* Required action *
Rewrite the data below, from the line holding "This screenshot has" through the end, inclusive, with "screenshot" replaced by "screen capture" and everything else unchanged. Leave the pictures out of your answer.

◆ ◆ ◆ ◆ ◆

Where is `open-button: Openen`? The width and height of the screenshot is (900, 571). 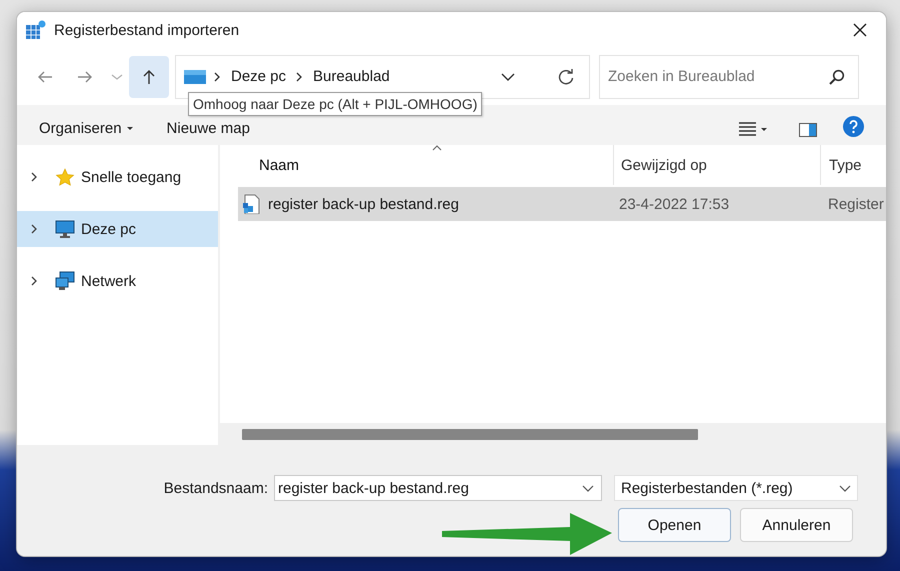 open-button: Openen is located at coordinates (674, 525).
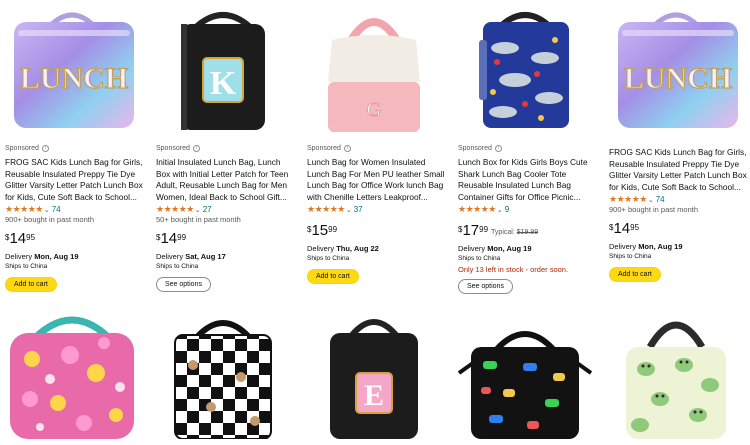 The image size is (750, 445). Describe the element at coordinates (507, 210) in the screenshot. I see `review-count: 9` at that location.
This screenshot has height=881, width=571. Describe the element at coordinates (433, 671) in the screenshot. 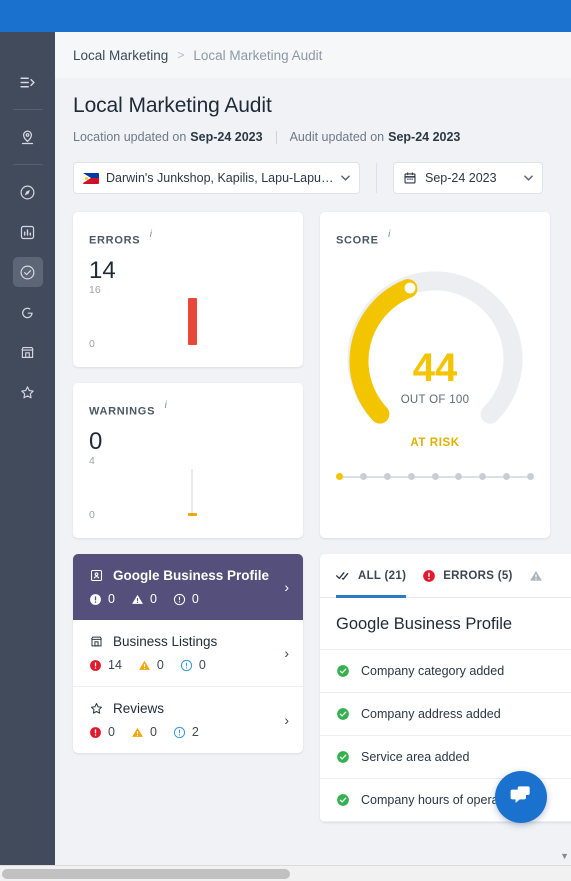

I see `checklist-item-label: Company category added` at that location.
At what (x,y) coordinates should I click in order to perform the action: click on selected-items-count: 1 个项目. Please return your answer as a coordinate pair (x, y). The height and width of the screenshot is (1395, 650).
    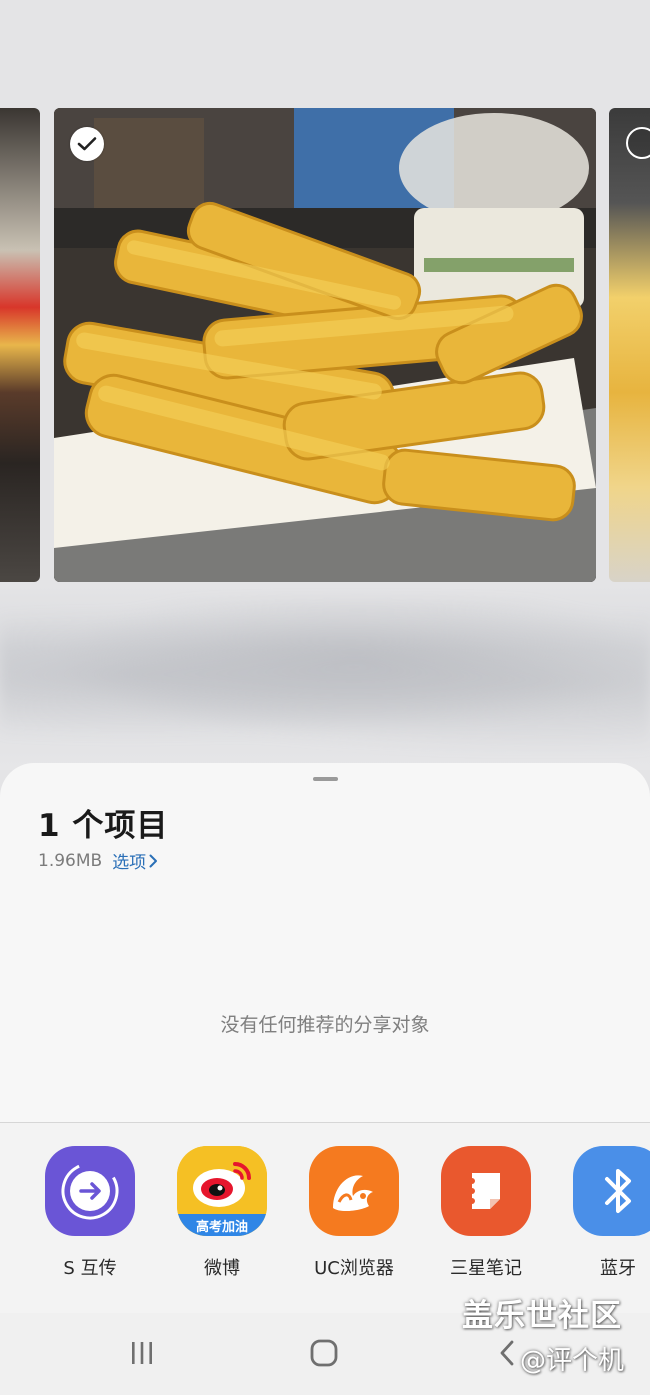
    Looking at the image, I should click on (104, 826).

◆ ◆ ◆ ◆ ◆

* Task response *
This screen capture has height=881, width=571. Describe the element at coordinates (433, 671) in the screen capture. 

I see `checklist-item-label: Company category added` at that location.
At what (x,y) coordinates should I click in order to perform the action: click on selected-items-count: 1 个项目. Please return your answer as a coordinate pair (x, y). The height and width of the screen capture is (1395, 650).
    Looking at the image, I should click on (104, 826).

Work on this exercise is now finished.